What are our MS members talking about?

The current buzz among MS patients concerns an experimental vascular procedure called CCSVI and a new FDA-approved oral medication called Gilenya. Who’s tried them? And have they benefited? Our MSers are hashing it all out in our forums.

Another topic is feeling scattered when seeing one’s neurologist and other physicians. Fortunately, our members are helping one another bring information to their doctors in an organized and informative way. (See our Doctor Visit Sheet for guidance.)

How are our MS members making a difference?

For two years, our MS members have been teaming up with us through the PatientsLikeMeInMotion™ program to raise awareness about MS.

So far…

• PatientsLikeMe has sponsored over 60 run/walk teams made up of over 800 participants.
  

• PatientsLikeMe has sponsored member-led teams all across the United States and Canada.
  

• Through our sponsorship program, PatientsLikeMe has donated over $11,000 for MS research.
  

In sum, MS + PatientsLikeMe = shared experiences that can lead to better outcomes. Now that’s a nice equation.

It’s National Multiple Sclerosis (MS) Awareness Week.  There are more than 17,400 patients in the PatientsLikeMe MS community sharing data about their symptoms, treatments and side effects, lifestyle modifications and overall health outcomes.

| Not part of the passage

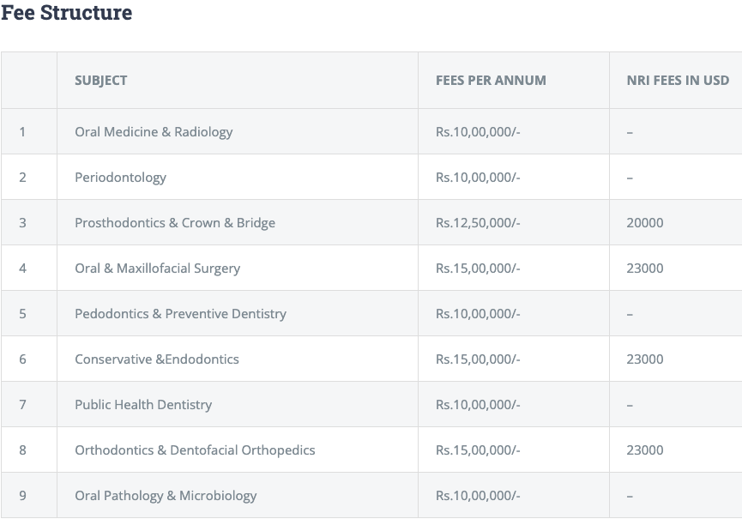This screenshot has height=519, width=742.
Task: Click the Rs.15,00,000/- fee for Orthodontics
Action: (x=478, y=450)
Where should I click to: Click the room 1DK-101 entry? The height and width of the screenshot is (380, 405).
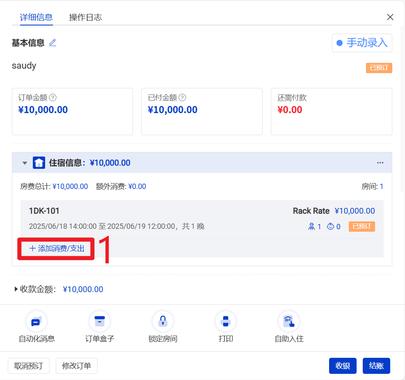44,211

In honor of the week, and March being National MS Awareness Month, we will be posting interviews with MS patients and nonprofit partners on the blog each week to help raise awareness about real-world experiences with the condition and initiatives that are keeping the research going.  Today, is our interview with gardener, one of our very active patient members who joined the community back in 2007 just after it launched.  She recently answered some questions from Amy Morton, a member of our marketing team here at PatientsLikeMe, about life, living with MS and being a member of PatientsLikeMe.

—

	(Amy) What’s on your mind these days?
	(Gardener) Right now, at this moment, my cats, because they’re begging for food, and being very loud and persistent. In general, I’ve been focusing on violin and accordion performances coming up in April. I’m playing dance solos. It should be fun. That, and figuring out something to make as a demo for this month’s sewing group. I went over two years of having something new at every meeting until October of last year, then got whacked by a bout of depression. It’s lifting, and things are fun again. My friends aren’t annoying anymore, either. Come to think of it, everyone was kind of annoying during the worst of it. At the time, I told a friend I wanted to curl up in the bottom of my closet. She suggested bringing along a fluffy blanket and a pillow.  That wasn’t an annoying suggestion.
	(Amy) What do you enjoy most about winter?
	(Gardener) Watching my dog play in the snow. He likes the deep fluffy snow we’ve gotten recently and shows such joy running through it. The lower temperature is nice, too, as is meeting people for whom this is their first real winter. Seeing others enjoy things like snowball fights so much gives me a better outlook on winter. I have never been good at throwing, so I just watch.
	(Amy) How do you keep perspective with your condition?
	(Gardener) For a long time, I’ve tried to keep in mind that the only constant is change. That outlook helped a lot when I was diagnosed. This is no one’s fault, it’s not a lesson, and it didn’t happen for a reason. MS is a random thing. It’s hard to take random things personally. Also, I’ve had friends go through refugee situations. After hearing their stories, it’s hard to think of this as more than an inconvenience. Yes, MS sucks, but there are many things that are worse.
	(Amy) Share why you decided to make your profile public.
	(Gardener) Something that I’ve found frustrating in general is how few things people really discuss. By having the profiles open, you can see what others are taking for symptoms, and how they like the treatments. You can also see what kind of results people are getting with what they’re doing. It would be hypocritical to use a resource like that and not return the favor. Also, PatientsLikeMe feels like a safe place to share.
	(Amy) Thanks for sharing, Gardener!